NOWHERE BUT HERE
For years, through my foundation, I have been taking care of these children, but this is the first time I’ve found the courage to truly live with them. I spent two weeks by their side, sharing days and nights, immersing myself in the fabric of their daily lives and closely following their paths.
They live entirely on their own. They have no home, no family, no place to return to. Every day is a battle, fought without the certainty of waking up the following morning. Violence and fear are constant: the brutality of the police, who beat or arrest them without hesitation; the threat of rival gangs armed with machetes fighting over territory; and the relentless hunger that defines their existence.

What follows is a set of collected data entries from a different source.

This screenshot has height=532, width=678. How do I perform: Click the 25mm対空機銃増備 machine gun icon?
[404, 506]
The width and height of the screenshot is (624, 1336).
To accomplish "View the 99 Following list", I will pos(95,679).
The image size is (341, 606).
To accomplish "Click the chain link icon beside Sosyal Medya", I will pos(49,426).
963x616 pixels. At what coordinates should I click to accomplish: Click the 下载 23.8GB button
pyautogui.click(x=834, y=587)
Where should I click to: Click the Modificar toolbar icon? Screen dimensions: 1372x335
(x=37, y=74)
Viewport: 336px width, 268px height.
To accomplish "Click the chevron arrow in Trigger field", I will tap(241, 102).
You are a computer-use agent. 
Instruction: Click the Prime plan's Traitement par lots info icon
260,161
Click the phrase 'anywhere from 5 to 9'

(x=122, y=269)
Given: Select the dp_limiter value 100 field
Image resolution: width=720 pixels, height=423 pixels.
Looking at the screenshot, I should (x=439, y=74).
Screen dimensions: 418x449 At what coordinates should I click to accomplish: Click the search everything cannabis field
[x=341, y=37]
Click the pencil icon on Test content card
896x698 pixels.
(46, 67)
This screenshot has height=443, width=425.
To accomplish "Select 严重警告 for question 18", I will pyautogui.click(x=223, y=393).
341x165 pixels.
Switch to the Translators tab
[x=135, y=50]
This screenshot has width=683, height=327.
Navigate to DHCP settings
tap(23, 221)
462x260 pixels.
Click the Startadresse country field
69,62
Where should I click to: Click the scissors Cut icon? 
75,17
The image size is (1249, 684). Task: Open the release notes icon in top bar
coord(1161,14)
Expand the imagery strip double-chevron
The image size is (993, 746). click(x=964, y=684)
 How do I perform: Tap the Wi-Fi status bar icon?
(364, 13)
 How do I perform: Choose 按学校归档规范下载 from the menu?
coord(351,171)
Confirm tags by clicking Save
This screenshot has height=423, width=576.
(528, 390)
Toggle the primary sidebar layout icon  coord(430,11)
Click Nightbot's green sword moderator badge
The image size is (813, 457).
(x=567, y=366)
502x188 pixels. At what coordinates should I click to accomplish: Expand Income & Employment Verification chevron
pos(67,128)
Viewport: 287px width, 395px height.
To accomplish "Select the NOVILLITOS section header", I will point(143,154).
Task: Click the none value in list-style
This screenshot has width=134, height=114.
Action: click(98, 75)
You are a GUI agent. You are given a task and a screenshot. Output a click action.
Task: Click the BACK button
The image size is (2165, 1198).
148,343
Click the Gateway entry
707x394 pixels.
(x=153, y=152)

In an attempt to escape these conditions, many turn to drugs: heroin, crack, or when there is no money, industrial thinner. The effects are immediate, knocking them unconscious within seconds. As they often say, “the good thing about thinner is that it makes the hunger disappear.” The reason is that it compresses the stomach so much that there is no space left for food.
Most of these children arrive in Nairobi driven by hope, the possibility of going to school, finding a job, earning money, and returning home with pride. Yet these aspirations quickly prove to be unreachable illusions. For many, the only remaining option is to join one of the countless street gangs and attempt to survive within the group.
Going back home is rarely possible. Some were abandoned by families unable to care for them; others fled domestic violence, mistreatment, or abuse. For them, the streets of Nairobi become the only refuge. A refuge built on danger, addiction, and a constant struggle against death itself.
And while thousands of children wander the streets, the government remains largely indifferent. Policies and resources that could change their fate are absent; the problem is ignored, silenced, erased from the official narrative of a “modern” Kenya that wants to show only progress and development to the outside world. Street children are treated as invisible, or worse, as criminals to be punished rather than lives to be protected. Instead of shelters, there are crackdowns. Instead of social workers, there are police raids. Instead of rehabilitation, there is neglect.
The silence of the institutions is perhaps the deepest wound. These children are not only abandoned by their families, they are abandoned by their country. They grow up in a limbo where survival is the only law, condemned to a life that, for most, will never go beyond the streets where I found them.